La procedura di affidamento, al centro della controversia in esame, era volta a fornire al Tribunale di Bergamo quegli strumenti imprescindibili per rendere effettivo il passaggio al processo telematico, obbligatorio per le procedure concorsuali ed esecutive a partire dal 30 giugno 2014. In particolare, si trattava di valutare se, nell’affidare ad un soggetto esterno le attività di informatizzazione in materia esecutiva e concorsuale, l’autorità giurisdizionale avesse dovuto necessariamente rispettare le norme dettate dal Codice dei contratti pubblici in materia di evidenza delle gare. Nel caso in esame, i dubbi si sono concentrati preminentemente sulla configurabilità di un appalto o di una concessione di servizi. Come opportunamente rassegnato dai giudici del Tar Lombardia, è da prediligersi, nel caso de quo, la tesi della configurabilità di una concessione di servizi: la presenza di uno stretto collegamento strumentale tra i servizi informatici da svolgere e la funzione giurisdizionale pubblica; la destinazione del servizio a una vasta platea di soggetti diversi dall’amministrazione; la presenza del rischio a carico del solo concessionario (il quale sarà esposto agli eventuali inadempimenti dei creditori e delle curatele, senza poter rivalersi sull’amministrazione) fanno deporre in maniera inequivocabile verso la qualifica della procedura come volta alla concessione di un servizio pubblico. Appurato tale pregiudiziale elemento, la conseguenza non poteva che essere la sottoposizione della concessione alla generale disciplina dettata in materia di evidenza pubblica, e rassegnata nel Codice dei contratti pubblici: è principio da tempo stabilito nell’ordinamento comunitario (e pienamente acquisito e censito dalla giurisprudenza interna) quello secondo cui sono vietati gli affidamenti diretti, essendo necessario garantire trasparenza e parità di trattamento nella scelta dei concessionari. Tale evenienza non viene meno in presenza di un’attività non tipicamente amministrativa, poiché riconducibile a un diverso ed equivalentemente rilevante potere, quello giurisdizionale. Il riconoscimento di una componente amministrativa all’interno del provvedimento giurisdizionale, infatti, è da considerarsi pienamente coerente ed ammessa, poiché perfettamente rispettosa del principio di autonomia del giudice nel governo della procedura concorsuale o esecutiva, e non contraddittoria rispetto al caposaldo costituzionale della sua sottoposizione al solo dettato della legge.

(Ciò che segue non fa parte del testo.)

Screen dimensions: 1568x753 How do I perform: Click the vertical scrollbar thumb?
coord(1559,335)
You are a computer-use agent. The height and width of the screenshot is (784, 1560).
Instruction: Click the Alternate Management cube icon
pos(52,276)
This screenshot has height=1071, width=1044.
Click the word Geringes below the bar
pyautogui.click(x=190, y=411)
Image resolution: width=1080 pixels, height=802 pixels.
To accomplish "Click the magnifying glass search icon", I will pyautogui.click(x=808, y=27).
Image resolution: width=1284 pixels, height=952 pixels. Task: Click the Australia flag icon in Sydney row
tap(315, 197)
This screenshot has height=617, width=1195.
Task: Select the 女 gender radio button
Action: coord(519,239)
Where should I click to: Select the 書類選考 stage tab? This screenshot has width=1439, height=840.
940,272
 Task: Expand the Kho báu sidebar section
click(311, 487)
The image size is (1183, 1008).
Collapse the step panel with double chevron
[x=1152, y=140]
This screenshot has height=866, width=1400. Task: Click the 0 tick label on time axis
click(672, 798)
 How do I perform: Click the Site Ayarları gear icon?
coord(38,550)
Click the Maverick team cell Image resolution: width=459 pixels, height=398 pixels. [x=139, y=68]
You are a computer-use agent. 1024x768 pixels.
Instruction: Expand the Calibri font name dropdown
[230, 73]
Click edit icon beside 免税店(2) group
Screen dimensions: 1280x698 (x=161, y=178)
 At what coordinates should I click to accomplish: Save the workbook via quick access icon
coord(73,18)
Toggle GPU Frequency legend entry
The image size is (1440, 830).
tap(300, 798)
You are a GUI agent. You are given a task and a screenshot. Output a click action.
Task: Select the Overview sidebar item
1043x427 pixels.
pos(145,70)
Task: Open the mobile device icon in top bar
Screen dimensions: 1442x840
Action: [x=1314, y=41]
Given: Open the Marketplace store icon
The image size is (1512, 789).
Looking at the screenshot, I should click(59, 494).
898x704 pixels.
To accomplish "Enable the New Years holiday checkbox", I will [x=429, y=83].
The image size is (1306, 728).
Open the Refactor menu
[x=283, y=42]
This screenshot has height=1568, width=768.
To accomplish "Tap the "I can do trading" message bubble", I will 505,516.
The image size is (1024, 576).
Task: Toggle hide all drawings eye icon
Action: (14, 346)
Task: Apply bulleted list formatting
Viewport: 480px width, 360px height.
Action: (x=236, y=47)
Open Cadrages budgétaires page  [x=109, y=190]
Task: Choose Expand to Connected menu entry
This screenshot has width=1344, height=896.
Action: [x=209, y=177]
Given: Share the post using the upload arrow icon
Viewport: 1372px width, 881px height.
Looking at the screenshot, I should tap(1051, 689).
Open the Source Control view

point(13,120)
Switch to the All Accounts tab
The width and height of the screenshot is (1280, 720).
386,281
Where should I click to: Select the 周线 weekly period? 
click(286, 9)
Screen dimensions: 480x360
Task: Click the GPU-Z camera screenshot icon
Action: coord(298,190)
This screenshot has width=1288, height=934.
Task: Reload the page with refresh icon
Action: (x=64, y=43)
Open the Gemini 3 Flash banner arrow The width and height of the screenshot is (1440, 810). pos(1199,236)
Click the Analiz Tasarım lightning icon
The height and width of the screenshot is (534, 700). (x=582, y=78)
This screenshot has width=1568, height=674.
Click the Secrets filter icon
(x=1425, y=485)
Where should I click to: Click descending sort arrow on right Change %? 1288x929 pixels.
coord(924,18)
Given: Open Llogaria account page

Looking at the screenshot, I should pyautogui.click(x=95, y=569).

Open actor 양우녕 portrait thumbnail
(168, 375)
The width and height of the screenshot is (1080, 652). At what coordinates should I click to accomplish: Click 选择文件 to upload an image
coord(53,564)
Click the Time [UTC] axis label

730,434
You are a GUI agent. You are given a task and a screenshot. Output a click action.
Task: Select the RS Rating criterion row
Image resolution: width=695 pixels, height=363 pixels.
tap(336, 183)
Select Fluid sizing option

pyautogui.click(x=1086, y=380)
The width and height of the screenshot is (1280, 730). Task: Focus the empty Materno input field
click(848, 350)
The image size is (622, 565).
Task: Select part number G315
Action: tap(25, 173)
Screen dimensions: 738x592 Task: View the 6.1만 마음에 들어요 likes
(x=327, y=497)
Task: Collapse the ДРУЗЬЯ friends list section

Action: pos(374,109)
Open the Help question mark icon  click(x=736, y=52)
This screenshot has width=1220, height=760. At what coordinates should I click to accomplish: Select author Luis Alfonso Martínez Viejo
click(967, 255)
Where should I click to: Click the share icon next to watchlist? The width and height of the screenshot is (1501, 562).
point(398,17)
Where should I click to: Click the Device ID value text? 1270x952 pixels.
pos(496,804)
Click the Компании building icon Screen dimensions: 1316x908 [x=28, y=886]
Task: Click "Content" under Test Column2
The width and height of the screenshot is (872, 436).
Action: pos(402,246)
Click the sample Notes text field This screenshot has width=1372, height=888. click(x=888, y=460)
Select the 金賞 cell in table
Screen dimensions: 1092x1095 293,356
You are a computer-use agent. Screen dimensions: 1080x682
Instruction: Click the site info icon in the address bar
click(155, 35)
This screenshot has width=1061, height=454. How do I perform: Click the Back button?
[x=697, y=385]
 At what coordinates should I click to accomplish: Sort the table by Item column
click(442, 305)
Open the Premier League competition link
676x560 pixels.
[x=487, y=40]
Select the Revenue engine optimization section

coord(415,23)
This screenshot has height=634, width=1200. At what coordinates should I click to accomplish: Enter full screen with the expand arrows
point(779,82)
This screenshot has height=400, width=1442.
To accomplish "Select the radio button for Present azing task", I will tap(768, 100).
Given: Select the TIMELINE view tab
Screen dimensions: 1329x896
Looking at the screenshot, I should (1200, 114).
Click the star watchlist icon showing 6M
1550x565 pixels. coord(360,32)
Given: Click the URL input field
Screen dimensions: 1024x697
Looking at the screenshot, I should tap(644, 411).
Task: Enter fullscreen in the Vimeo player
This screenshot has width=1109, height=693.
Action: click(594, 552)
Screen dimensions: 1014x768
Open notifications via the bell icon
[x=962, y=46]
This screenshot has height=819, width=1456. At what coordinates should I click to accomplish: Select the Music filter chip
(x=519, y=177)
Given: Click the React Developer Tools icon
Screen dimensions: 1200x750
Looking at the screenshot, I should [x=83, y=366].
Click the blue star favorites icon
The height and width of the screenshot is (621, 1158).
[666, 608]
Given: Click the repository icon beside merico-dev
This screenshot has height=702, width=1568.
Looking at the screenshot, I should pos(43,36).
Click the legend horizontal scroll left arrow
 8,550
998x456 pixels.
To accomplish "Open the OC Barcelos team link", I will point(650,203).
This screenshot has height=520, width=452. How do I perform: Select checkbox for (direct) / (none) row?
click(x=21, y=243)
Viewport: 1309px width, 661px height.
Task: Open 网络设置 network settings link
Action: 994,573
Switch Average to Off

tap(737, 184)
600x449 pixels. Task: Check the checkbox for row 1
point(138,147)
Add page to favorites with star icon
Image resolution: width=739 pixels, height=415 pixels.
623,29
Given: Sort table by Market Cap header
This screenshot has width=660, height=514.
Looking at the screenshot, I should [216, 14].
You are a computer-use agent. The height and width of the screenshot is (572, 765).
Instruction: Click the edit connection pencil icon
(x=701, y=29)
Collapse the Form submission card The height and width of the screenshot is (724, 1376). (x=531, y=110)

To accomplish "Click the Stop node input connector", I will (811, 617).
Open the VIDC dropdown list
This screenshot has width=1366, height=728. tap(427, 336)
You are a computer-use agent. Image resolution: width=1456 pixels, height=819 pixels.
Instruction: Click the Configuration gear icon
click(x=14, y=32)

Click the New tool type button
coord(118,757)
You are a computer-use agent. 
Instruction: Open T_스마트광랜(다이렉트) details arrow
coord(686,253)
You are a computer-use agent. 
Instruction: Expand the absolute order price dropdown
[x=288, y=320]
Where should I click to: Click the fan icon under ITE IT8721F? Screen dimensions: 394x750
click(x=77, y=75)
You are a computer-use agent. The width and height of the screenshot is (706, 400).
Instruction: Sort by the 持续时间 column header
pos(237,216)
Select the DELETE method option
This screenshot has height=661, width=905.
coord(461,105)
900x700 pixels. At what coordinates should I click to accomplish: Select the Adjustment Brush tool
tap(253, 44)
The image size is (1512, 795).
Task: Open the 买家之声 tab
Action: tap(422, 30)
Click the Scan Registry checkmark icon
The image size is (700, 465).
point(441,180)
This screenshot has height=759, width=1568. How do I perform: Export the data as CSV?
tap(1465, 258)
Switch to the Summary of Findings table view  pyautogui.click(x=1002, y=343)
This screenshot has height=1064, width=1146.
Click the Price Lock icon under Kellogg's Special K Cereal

Il trust nelle concessioni pubbliche: ammissibilità funzionale ed operativa

Stabilita l’imprescindibile necessità del ricorso ai crismi dell’evidenza pubblica, i giudici Tar si sono soffermati sull’utilizzabilità dello strumento del trust per la partecipazione ad un appalto o ad una concessione. Come detto, infatti, la società aggiudicatrice dei servizi informatici risultava essere una rete di cinque imprese, collegate da stretti vincoli di controllo interno: tre di esse, infatti, erano controllate dalle altre due. Come segnalato dai giudici del Tar, le norme che vietano l’intestazione fiduciaria nel Codice degli appalti (in particolare, l’articolo 38, comma 1-d, del Dlgs n. 163/2006) sono volte a prevenire infiltrazioni criminali nei soggetti che assumono la posizione di contraenti dell’amministrazione, e non possono avere alcun rilievo automatico, dovendo la loro applicazione essere collegata all’effettivo e concreto accertamento di abusi di diritto. In sostanza, dunque, il ricorso allo strumento privatistico del trust non deve essere interpretato come ontologicamente illegittimo. Esso, infatti, pur potendo astrattamente risultare incompatibile con diverse disposizioni speciali (come quelle in materia tributaria), non risulta essere aprioristicamente in contrasto con il settore specifico dei contratti pubblici, il quale, fondandosi sul generale principio della libertà delle forme organizzative, è volto a favorire la massima apertura alla partecipazione ed alla concorrenza. Ogniqualvolta si voglia dichiarare la contrarietà di un trust alle norme che presiedono alla legittimità della partecipazione a un pubblico appalto, dunque, non basterà addurre la forma organizzativa assunta: si dovrà motivare fondandosi su specifici e comprovati rilievi circa l’idoneità del trust a violare il complesso di norme che presiedono alla valutazione dei requisiti minimi di partecipazione.